Björn Strander (University of Gothenburg, Sweden) used national data from 1958 to 2008 including that on 150,883 women with CIN3 who were followed-up from the year after the initial diagnosis until 2009. Overall, there were 1236 invasive cancer diagnoses and 355 deaths from the disease.
The team found that women with CIN3 had a 2.39-fold greater incidence of invasive cancer during follow-up and a 2.35-fold greater risk for death from invasive cancer than women in the general population.
These risks increased with increasing age at diagnosis of CIN3 and also in attained age during follow-up, particularly beyond the age of 60 years. For example, women aged 60 to 69 years at CIN3 treatment had an incidence of invasive cancer 10.58 times that expected in the general population. Meanwhile, women with an attained age of 70 to 79 years at diagnosis of cervical or vaginal cancer had an incidence rate 4.28 times that expected in the general population and a mortality rate 4.44 times greater.
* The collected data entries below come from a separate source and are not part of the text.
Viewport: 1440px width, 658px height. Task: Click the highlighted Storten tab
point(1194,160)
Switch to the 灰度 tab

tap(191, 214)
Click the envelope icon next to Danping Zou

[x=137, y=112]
And, the results also showed that even over 25 years after initial CIN3 diagnosis, women still had around a twofold increased risk for dying from vaginal or cervical cancer than women in the general population.
Writing in an accompanying editorial, Marc Arbyn (Scientific Institute of Public Health, Brussels, Belgium) and colleagues explain that, recent concerns over the effects on future pregnancies, namely the risk for premature delivery, may have deterred colposcopists from more aggressive treatment of CIN. This could explain why women who had received local treatment more recently were also at greater risk for developing cervical or vaginal cancer, they suggest.
“Strander and colleagues’ study makes it clear that women who have been treated for a high grade intraepithelial cervical lesion, particularly those aged 50 years or more, require careful surveillance, and that measures should be taken to assure full compliance with follow-up.
“The data also underline the need for better standardisation and quality assurance in colposcopic practice to achieve an optimal balance between risk of cancer and obstetric safety,” they conclude.